**GOAL OF THE EXERCISE:** Reproduce every line of the listing below as a numbered list, leaving out the blank lines.

**SOURCE MATERIAL:**
━━━
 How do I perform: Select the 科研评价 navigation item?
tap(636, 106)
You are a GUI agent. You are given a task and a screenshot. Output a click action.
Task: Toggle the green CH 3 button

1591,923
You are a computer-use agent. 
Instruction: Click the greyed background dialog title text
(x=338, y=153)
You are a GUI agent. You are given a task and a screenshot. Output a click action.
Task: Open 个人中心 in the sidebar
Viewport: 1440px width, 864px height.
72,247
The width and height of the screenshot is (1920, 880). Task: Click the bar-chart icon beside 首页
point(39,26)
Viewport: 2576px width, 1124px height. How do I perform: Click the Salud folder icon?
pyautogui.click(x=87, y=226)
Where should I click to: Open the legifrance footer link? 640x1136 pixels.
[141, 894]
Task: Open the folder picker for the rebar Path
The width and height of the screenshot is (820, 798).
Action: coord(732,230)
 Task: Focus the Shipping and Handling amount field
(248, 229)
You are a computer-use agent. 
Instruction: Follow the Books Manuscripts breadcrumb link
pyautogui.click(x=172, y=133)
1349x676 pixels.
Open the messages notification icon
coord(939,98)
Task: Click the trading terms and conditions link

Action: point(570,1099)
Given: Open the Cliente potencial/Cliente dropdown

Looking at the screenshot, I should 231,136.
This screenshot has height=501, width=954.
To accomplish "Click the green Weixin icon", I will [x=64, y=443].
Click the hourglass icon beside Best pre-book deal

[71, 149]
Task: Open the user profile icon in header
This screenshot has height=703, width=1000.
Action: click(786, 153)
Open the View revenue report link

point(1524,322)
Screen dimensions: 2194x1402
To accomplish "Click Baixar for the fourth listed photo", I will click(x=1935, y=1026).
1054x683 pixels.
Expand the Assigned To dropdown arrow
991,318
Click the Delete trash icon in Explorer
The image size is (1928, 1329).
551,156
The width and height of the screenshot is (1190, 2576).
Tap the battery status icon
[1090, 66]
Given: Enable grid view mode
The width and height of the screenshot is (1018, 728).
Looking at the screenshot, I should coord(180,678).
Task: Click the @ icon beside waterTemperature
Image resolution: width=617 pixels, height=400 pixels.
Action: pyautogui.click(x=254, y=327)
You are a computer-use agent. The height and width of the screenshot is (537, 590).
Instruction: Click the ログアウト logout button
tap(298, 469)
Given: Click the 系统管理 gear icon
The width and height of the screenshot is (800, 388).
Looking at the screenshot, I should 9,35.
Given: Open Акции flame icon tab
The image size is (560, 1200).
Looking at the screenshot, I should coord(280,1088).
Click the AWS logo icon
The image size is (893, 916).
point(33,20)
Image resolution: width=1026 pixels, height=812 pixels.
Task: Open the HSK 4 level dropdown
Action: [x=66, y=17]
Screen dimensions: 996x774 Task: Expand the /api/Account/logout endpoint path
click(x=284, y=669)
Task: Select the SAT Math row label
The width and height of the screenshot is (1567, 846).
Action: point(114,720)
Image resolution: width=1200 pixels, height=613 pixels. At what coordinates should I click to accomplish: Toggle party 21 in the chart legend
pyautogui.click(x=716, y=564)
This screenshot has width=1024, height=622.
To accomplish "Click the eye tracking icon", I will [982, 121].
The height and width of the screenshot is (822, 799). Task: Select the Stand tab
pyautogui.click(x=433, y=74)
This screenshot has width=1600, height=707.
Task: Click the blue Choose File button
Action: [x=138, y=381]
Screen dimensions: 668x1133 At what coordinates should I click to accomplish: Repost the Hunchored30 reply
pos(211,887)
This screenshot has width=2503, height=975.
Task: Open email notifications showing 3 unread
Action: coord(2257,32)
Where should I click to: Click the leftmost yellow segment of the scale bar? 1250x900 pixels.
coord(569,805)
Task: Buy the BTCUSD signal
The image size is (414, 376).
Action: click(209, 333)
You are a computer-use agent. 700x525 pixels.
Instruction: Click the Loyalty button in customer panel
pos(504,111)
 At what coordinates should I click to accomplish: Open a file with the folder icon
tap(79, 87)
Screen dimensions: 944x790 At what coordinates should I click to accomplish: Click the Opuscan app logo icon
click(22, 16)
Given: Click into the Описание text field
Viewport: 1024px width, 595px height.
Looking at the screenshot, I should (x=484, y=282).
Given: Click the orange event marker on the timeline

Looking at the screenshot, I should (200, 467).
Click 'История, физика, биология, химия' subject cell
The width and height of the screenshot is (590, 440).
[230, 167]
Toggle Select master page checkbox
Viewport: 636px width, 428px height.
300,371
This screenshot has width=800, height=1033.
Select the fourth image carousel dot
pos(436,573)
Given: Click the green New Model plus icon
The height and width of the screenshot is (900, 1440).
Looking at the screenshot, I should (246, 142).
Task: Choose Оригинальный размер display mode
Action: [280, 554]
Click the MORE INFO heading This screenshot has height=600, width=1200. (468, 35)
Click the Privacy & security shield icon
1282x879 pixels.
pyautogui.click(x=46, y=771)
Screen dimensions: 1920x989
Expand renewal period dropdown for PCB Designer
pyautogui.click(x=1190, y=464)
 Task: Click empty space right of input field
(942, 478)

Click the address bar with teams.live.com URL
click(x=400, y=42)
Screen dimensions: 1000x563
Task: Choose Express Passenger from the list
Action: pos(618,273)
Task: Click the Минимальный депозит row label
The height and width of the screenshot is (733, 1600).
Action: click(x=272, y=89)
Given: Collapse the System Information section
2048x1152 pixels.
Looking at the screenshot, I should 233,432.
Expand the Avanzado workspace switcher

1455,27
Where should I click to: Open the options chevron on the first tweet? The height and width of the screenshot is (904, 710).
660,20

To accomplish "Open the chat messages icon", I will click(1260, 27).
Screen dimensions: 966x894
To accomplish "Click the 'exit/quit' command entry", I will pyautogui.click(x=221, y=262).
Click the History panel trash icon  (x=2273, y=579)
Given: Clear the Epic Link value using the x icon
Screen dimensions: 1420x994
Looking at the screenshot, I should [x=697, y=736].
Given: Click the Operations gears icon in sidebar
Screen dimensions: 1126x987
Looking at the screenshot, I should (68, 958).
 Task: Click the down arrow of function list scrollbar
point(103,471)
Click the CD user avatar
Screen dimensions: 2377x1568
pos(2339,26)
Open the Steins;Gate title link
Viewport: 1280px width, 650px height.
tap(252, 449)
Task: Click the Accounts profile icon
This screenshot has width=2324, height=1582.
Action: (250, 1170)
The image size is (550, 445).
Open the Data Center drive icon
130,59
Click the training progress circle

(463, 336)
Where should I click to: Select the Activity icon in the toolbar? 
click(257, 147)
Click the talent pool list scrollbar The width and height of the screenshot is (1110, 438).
━━━
**ANSWER TO THE PROBLEM:**
1.  How do I perform: Select the 科研评价 navigation item?
2. tap(636, 106)
3. You are a GUI agent. You are given a task and a screenshot. Output a click action.
4. Task: Toggle the green CH 3 button
5. 1591,923
6. You are a computer-use agent. 
7. Instruction: Click the greyed background dialog title text
8. (x=338, y=153)
9. You are a GUI agent. You are given a task and a screenshot. Output a click action.
10. Task: Open 个人中心 in the sidebar
11. Viewport: 1440px width, 864px height.
12. 72,247
13. The width and height of the screenshot is (1920, 880). Task: Click the bar-chart icon beside 首页
14. point(39,26)
15. Viewport: 2576px width, 1124px height. How do I perform: Click the Salud folder icon?
16. pyautogui.click(x=87, y=226)
17. Where should I click to: Open the legifrance footer link? 640x1136 pixels.
18. [141, 894]
19. Task: Open the folder picker for the rebar Path
20. The width and height of the screenshot is (820, 798).
21. Action: coord(732,230)
22.  Task: Focus the Shipping and Handling amount field
23. (248, 229)
24. You are a computer-use agent. 
25. Instruction: Follow the Books Manuscripts breadcrumb link
26. pyautogui.click(x=172, y=133)
27. 1349x676 pixels.
28. Open the messages notification icon
29. coord(939,98)
30. Task: Click the trading terms and conditions link
31. Action: point(570,1099)
32. Given: Open the Cliente potencial/Cliente dropdown
33. Looking at the screenshot, I should 231,136.
34. This screenshot has height=501, width=954.
35. To accomplish "Click the green Weixin icon", I will [x=64, y=443].
36. Click the hourglass icon beside Best pre-book deal
37. [71, 149]
38. Task: Open the user profile icon in header
39. This screenshot has height=703, width=1000.
40. Action: click(786, 153)
41. Open the View revenue report link
42. point(1524,322)
43. Screen dimensions: 2194x1402
44. To accomplish "Click Baixar for the fourth listed photo", I will click(x=1935, y=1026).
45. 1054x683 pixels.
46. Expand the Assigned To dropdown arrow
47. 991,318
48. Click the Delete trash icon in Explorer
49. The image size is (1928, 1329).
50. 551,156
51. The width and height of the screenshot is (1190, 2576).
52. Tap the battery status icon
53. [1090, 66]
54. Given: Enable grid view mode
55. The width and height of the screenshot is (1018, 728).
56. Looking at the screenshot, I should coord(180,678).
57. Task: Click the @ icon beside waterTemperature
58. Image resolution: width=617 pixels, height=400 pixels.
59. Action: pyautogui.click(x=254, y=327)
60. You are a computer-use agent. The height and width of the screenshot is (537, 590).
61. Instruction: Click the ログアウト logout button
62. tap(298, 469)
63. Given: Click the 系统管理 gear icon
64. The width and height of the screenshot is (800, 388).
65. Looking at the screenshot, I should 9,35.
66. Given: Open Акции flame icon tab
67. The image size is (560, 1200).
68. Looking at the screenshot, I should coord(280,1088).
69. Click the AWS logo icon
70. The image size is (893, 916).
71. point(33,20)
72. Image resolution: width=1026 pixels, height=812 pixels.
73. Task: Open the HSK 4 level dropdown
74. Action: [x=66, y=17]
75. Screen dimensions: 996x774 Task: Expand the /api/Account/logout endpoint path
76. click(x=284, y=669)
77. Task: Select the SAT Math row label
78. The width and height of the screenshot is (1567, 846).
79. Action: point(114,720)
80. Image resolution: width=1200 pixels, height=613 pixels. At what coordinates should I click to accomplish: Toggle party 21 in the chart legend
81. pyautogui.click(x=716, y=564)
82. This screenshot has width=1024, height=622.
83. To accomplish "Click the eye tracking icon", I will [982, 121].
84. The height and width of the screenshot is (822, 799). Task: Select the Stand tab
85. pyautogui.click(x=433, y=74)
86. This screenshot has width=1600, height=707.
87. Task: Click the blue Choose File button
88. Action: [x=138, y=381]
89. Screen dimensions: 668x1133 At what coordinates should I click to accomplish: Repost the Hunchored30 reply
90. pos(211,887)
91. This screenshot has width=2503, height=975.
92. Task: Open email notifications showing 3 unread
93. Action: coord(2257,32)
94. Where should I click to: Click the leftmost yellow segment of the scale bar? 1250x900 pixels.
95. coord(569,805)
96. Task: Buy the BTCUSD signal
97. The image size is (414, 376).
98. Action: click(209, 333)
99. You are a computer-use agent. 700x525 pixels.
100. Instruction: Click the Loyalty button in customer panel
101. pos(504,111)
102.  At what coordinates should I click to accomplish: Open a file with the folder icon
103. tap(79, 87)
104. Screen dimensions: 944x790 At what coordinates should I click to accomplish: Click the Opuscan app logo icon
105. click(22, 16)
106. Given: Click into the Описание text field
107. Viewport: 1024px width, 595px height.
108. Looking at the screenshot, I should (x=484, y=282).
109. Given: Click the orange event marker on the timeline
110. Looking at the screenshot, I should (200, 467).
111. Click 'История, физика, биология, химия' subject cell
112. The width and height of the screenshot is (590, 440).
113. [230, 167]
114. Toggle Select master page checkbox
115. Viewport: 636px width, 428px height.
116. 300,371
117. This screenshot has width=800, height=1033.
118. Select the fourth image carousel dot
119. pos(436,573)
120. Given: Click the green New Model plus icon
121. The height and width of the screenshot is (900, 1440).
122. Looking at the screenshot, I should (246, 142).
123. Task: Choose Оригинальный размер display mode
124. Action: [280, 554]
125. Click the MORE INFO heading This screenshot has height=600, width=1200. (468, 35)
126. Click the Privacy & security shield icon
127. 1282x879 pixels.
128. pyautogui.click(x=46, y=771)
129. Screen dimensions: 1920x989
130. Expand renewal period dropdown for PCB Designer
131. pyautogui.click(x=1190, y=464)
132.  Task: Click empty space right of input field
133. (942, 478)
134. Click the address bar with teams.live.com URL
135. click(x=400, y=42)
136. Screen dimensions: 1000x563
137. Task: Choose Express Passenger from the list
138. Action: pos(618,273)
139. Task: Click the Минимальный депозит row label
140. The height and width of the screenshot is (733, 1600).
141. Action: click(x=272, y=89)
142. Given: Collapse the System Information section
143. 2048x1152 pixels.
144. Looking at the screenshot, I should 233,432.
145. Expand the Avanzado workspace switcher
146. 1455,27
147. Where should I click to: Open the options chevron on the first tweet? The height and width of the screenshot is (904, 710).
148. 660,20
149. To accomplish "Open the chat messages icon", I will click(1260, 27).
150. Screen dimensions: 966x894
151. To accomplish "Click the 'exit/quit' command entry", I will pyautogui.click(x=221, y=262).
152. Click the History panel trash icon  (x=2273, y=579)
153. Given: Clear the Epic Link value using the x icon
154. Screen dimensions: 1420x994
155. Looking at the screenshot, I should [x=697, y=736].
156. Given: Click the Operations gears icon in sidebar
157. Screen dimensions: 1126x987
158. Looking at the screenshot, I should (68, 958).
159.  Task: Click the down arrow of function list scrollbar
160. point(103,471)
161. Click the CD user avatar
162. Screen dimensions: 2377x1568
163. pos(2339,26)
164. Open the Steins;Gate title link
165. Viewport: 1280px width, 650px height.
166. tap(252, 449)
167. Task: Click the Accounts profile icon
168. This screenshot has width=2324, height=1582.
169. Action: (250, 1170)
170. The image size is (550, 445).
171. Open the Data Center drive icon
172. 130,59
173. Click the training progress circle
174. (463, 336)
175. Where should I click to: Select the Activity icon in the toolbar? 
176. click(257, 147)
177. Click the talent pool list scrollbar The width and height of the screenshot is (1110, 438).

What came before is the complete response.